This invention relates to monitoring diagnosis devices for electrical appliances, and more particularly to monitoring diagnosis devices for monitoring the occurrences of abnormality and diagnosing, identifying and inferring the causes of abnormality of electrical appliances, such as gas insulated electric devices, oil insulated electrical appliances, air insulated electrical appliances, vacuum insulated electrical appliances, and solid insulated electrical appliances, for interrupters, switchgears, disconnectors, voltage transformers, current transformers, buses, insulated meters, generators or dynamos, and electrical rotating machines.
FIG. 12 is a diagrammatic view showing the structure of a conventional monitoring diagnosis device, which is disclosed in: T. Yamagiwa et al., "DEVELOPMENT OF PREVENTIVE MAINTENANCE SYSTEM FOR HIGHLY RELIABLE GAS INSULATED SWITCHGEAR", 90 WH 160-2 PWRD, 1990 IEEE.

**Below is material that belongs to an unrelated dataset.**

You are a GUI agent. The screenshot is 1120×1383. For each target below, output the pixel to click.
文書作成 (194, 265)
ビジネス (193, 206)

In FIG. 12, an electrical appliance (in this case a gas insulated switchgear) includes a spacer 1 and a tank 2. A central conductor 3 accommodated within the tank 2 is connected to a power transmission line 4. A foreign object 5 may be attached to the central conductor 3 to cause partial discharges 6 within the tank 2. An acceleration sensor 7 and an ultrasonic sensor 39 mounted on the tank 2 detect the low and the high frequency vibrations. A divider circuit 40 calculates the ratio C of the output A of the acceleration sensor 7 and the output B of the ultrasonic sensor 39. A judgment circuit 41 judges whether or not the ratio C is greater than a predetermined threshold level Th. Thus, a controller 42 including the divider circuit 40 and the judgment circuit 41 monitors the occurrences of abnormality and diagnoses the causes thereof in accordance with a predetermined algorithm, outputting the monitoring signal D.

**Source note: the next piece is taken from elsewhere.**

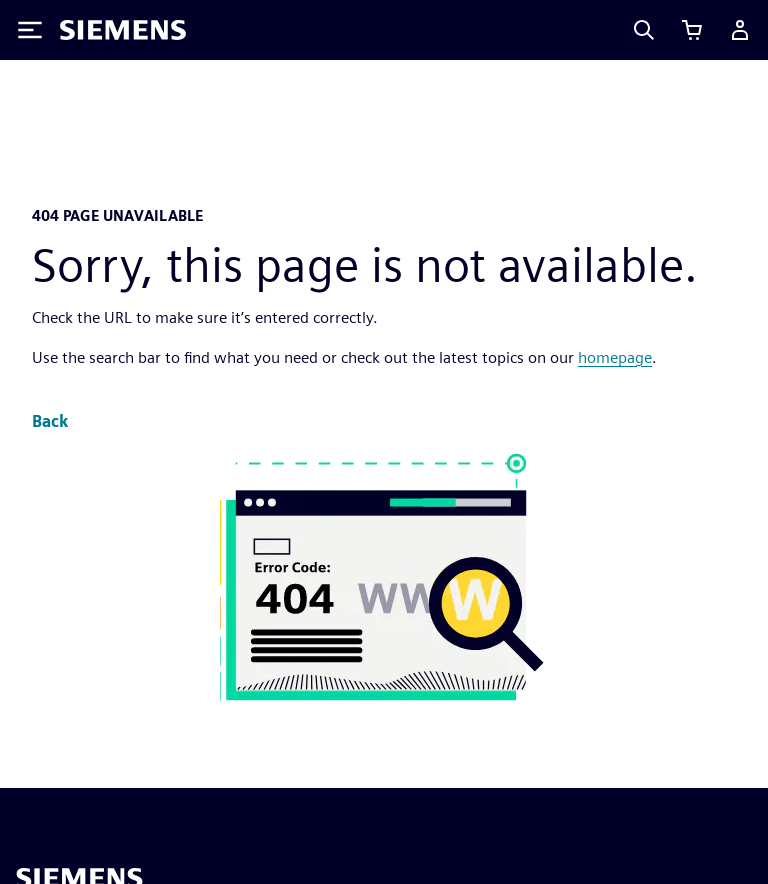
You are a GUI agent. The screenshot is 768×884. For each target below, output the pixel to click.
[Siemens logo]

Next, the operation of the monitoring diagnosis device of FIG. 12 is described. The divider circuit 40 calculates the ratio C of the outputs A and B of the acceleration sensor 7 and the ultrasonic sensor 39. On receiving the ratio C, the judgment circuit 41 judges that an abnormality has occurred in the gas insulated switchgear when the ratio is greater than the threshold Th. When the ratio is less than the threshold Th, the judgment circuit 41 judges that the outputs of the acceleration sensor 7 and the ultrasonic sensor 39 are noises and hence that no abnormality is present. The level of the threshold Th is set in accordance with experimental results or experience.
Thus, the conventional monitoring diagnosis device has the following disadvantage. The occurrences of abnormality are determined in accordance with the algorithm by which the ratio C of the outputs of two sensors is compared with a predetermined threshold Th and an occurrence of abnormality is determined when the ratio is greater than the threshold Th. The threshold Th must therefore be determined by means of experiments or experience. This determination is time consuming. The determination of the threshold Th must be renewed when the type of the gas insulated switchgear changes, or when the installation site and hence the background noise environment change. Further, it is necessary to update the level of the threshold Th in accordance with the aging of the device. Furthermore, the determination algorithm requires two sensors. When only one sensor is available, the algorithm cannot be used. On the other hand, even if three or more sensors are installed, the information supplied by the additional sensors cannot be utilized in the diagnosis. Thus applicability of the monitoring diagnosis device is limited. Further, the conventional monitoring diagnosis device provides only the information on whether the gas insulated electric device is in an abnormal or normal state: the causes of abnormality cannot be identified.